The Celebrate Freedom Foundation was at West Florence High School May 1 showing students first-hand a few of the STEM career options that they have after graduation.

Dave Capps, the foundation’s Director of Special Projects, said that visiting schools is an important part of the foundation’s goals to Educate, Promote and Honor.

Students look at a AH1 Cobra Helicopter

“With our STEM Education program we go out on the road to do an average of 20-30 school campus visits a year,” Capps said. “We pool grant money together so that schools don’t have to find a way to pay for our visit. Basically what we do is bring the field trip to the school. It is harder to do field trips than ever before, red tape things. So we have real-world subject matter and experts that we bring to schools.”

Capps said that the experts were veterans, from a variety of military branches, who wanted to share their personal experiences with students.

“What these veterans do when they come out is they are giving back,” Capps said. “With the helicopter, we focus on aviation STEM careers but that is because it is easy for us to illustrate. We also talk about other areas like drone aviation that they can look into.

“We bring this AH1 Cobra Helicopter to school campuses and that gets their attention, students and staff,” Capps said. “Once we’ve got their attention, we try to get them to understand that there are career opportunities that don’t require a four-year degree; eighty percent of the STEM jobs that are already out there don’t require a four-year degree. Filling out the top level of those careers, of course, they require a degree but 80 percent of them don’t.” 

Celebrate Freedom Foundation volunteers speak to students

Part of the exhibit included a list of careers in Aeronautics including chemical engineering, computer scientist, systems analyst, aircraft technician, line maintenance technician, aeronautical drafters and test pilots, and also listed a general salary for those positions.

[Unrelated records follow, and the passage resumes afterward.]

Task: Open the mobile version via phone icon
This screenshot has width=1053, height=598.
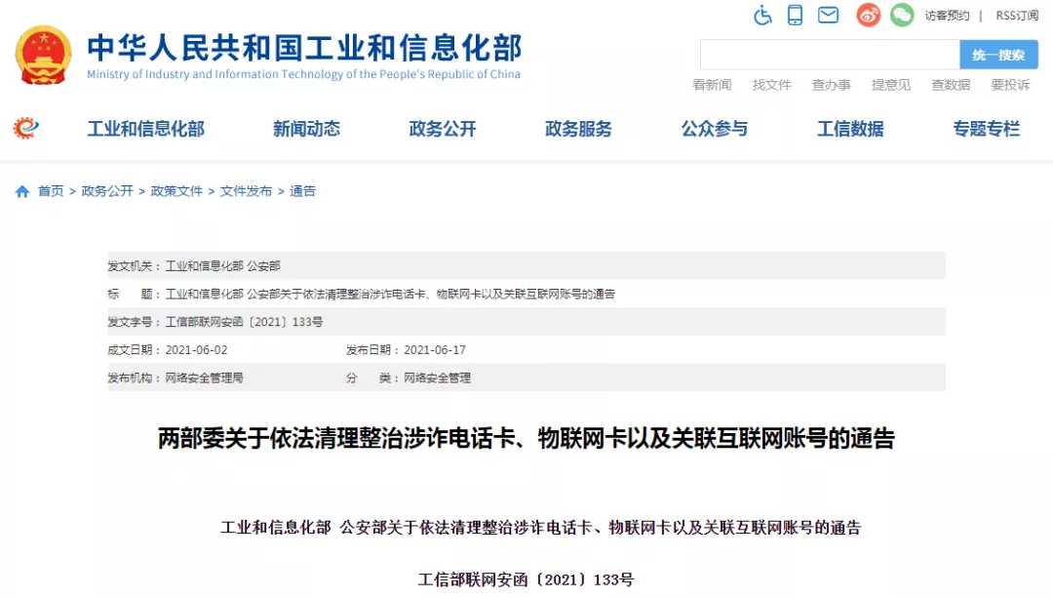Action: tap(797, 15)
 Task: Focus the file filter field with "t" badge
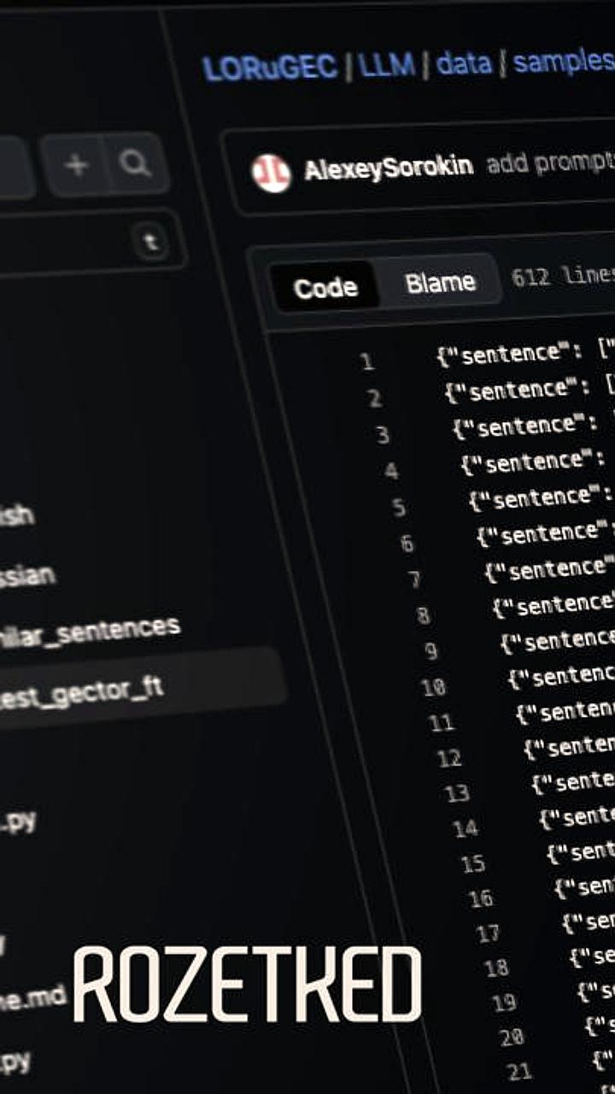point(77,242)
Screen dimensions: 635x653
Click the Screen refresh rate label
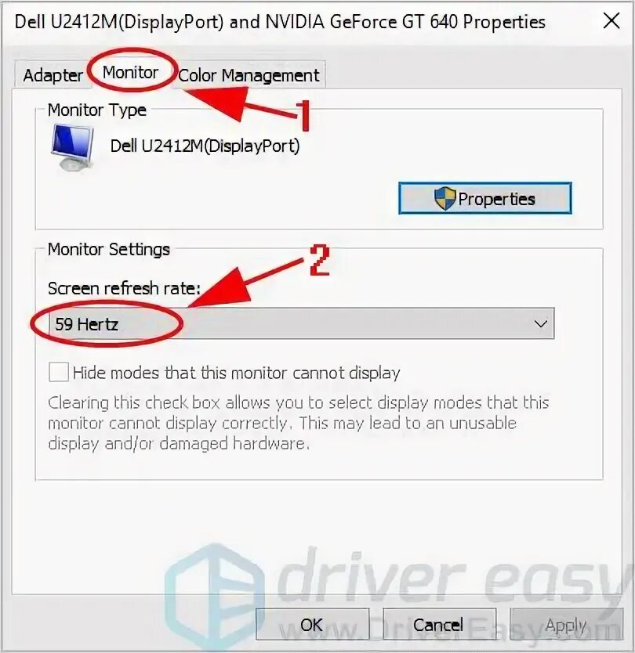coord(124,288)
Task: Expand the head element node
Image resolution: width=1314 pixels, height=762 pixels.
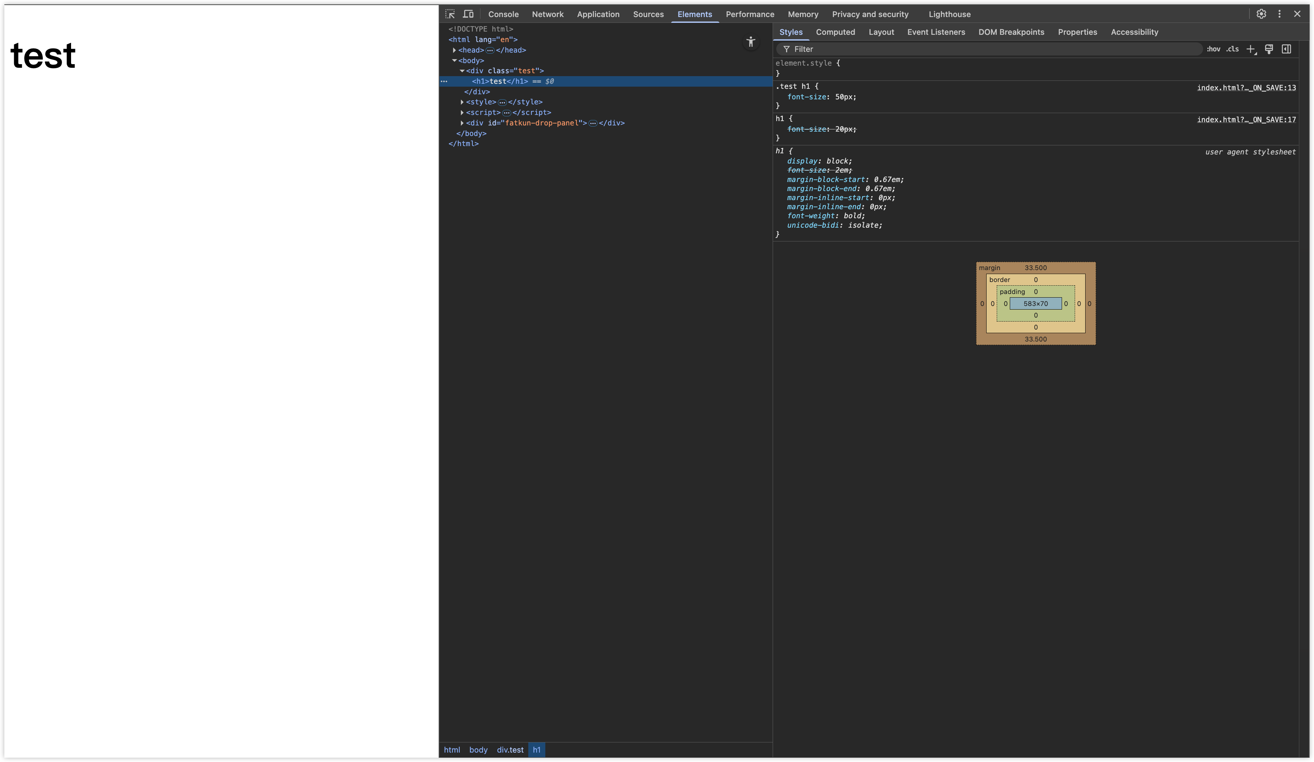Action: point(454,50)
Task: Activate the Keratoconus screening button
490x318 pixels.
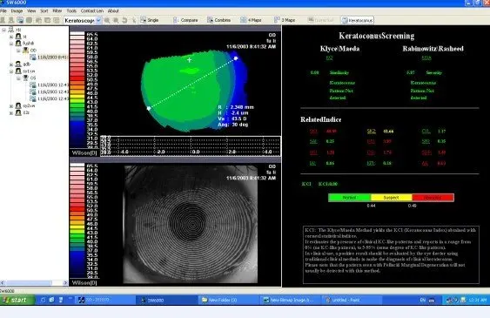Action: 357,20
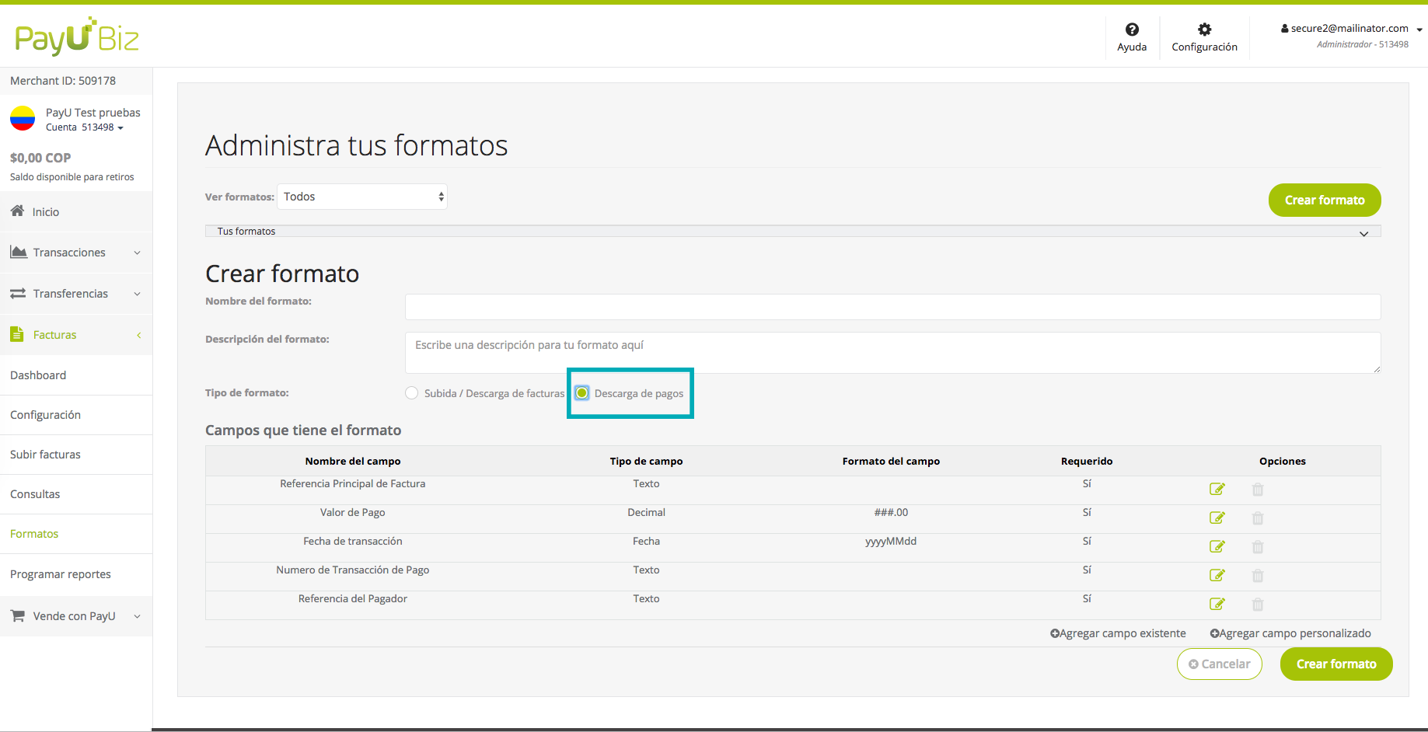Select Descarga de pagos radio option
Viewport: 1428px width, 732px height.
[x=581, y=393]
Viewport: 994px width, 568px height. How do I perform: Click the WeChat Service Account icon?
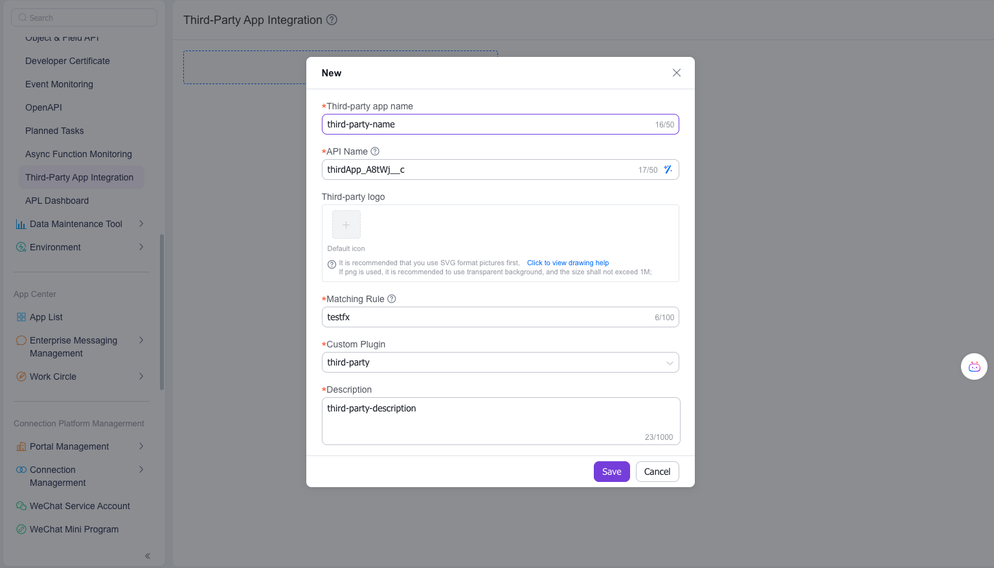pyautogui.click(x=21, y=505)
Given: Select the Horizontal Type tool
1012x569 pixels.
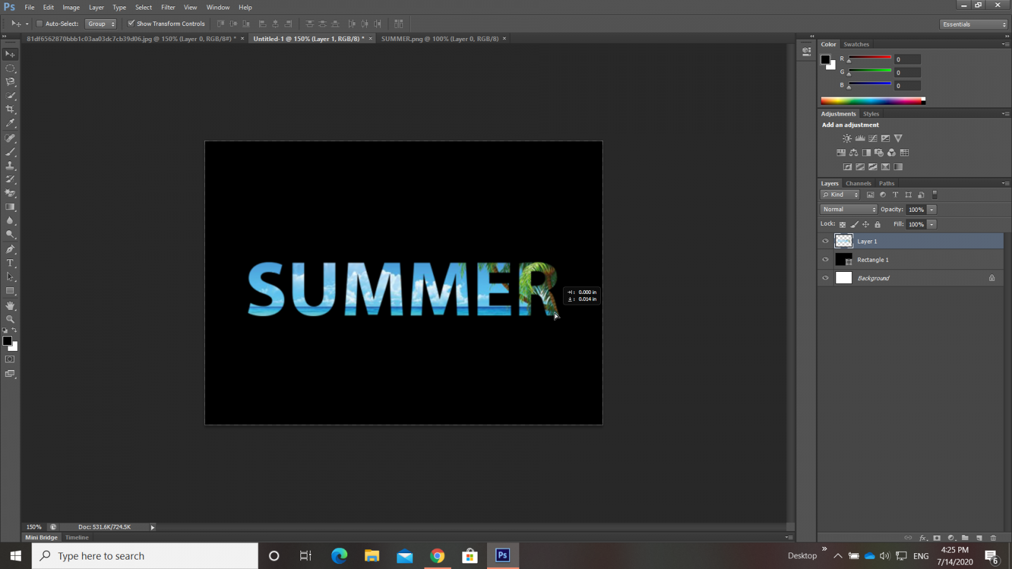Looking at the screenshot, I should (x=10, y=263).
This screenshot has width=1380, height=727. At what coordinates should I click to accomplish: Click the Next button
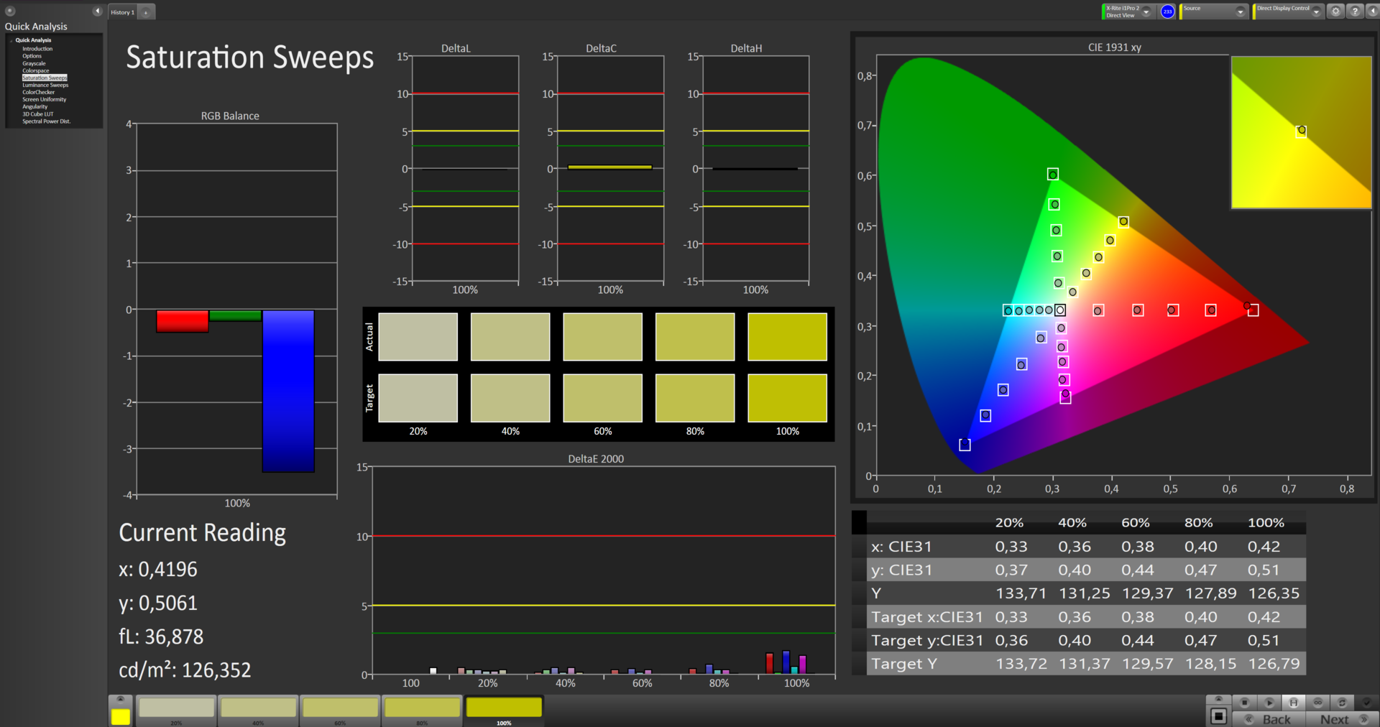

“With a lot of these we are talking about getting a technical education,” Capps said. “Using A&P (Airframe and Powerplant mechanic) as an example, they go to technical school and in about 20 months they get an A&P and then they start learning, whether it is in a helicopter or a fixed wing jet. (A company) just right down the road from here really, if a student has a high school diploma and they get an A&P, with no experience and a clean record, they can be hired for $50,000 just to see if they will work out...Those are the kinds of things we are trying to connect students to.”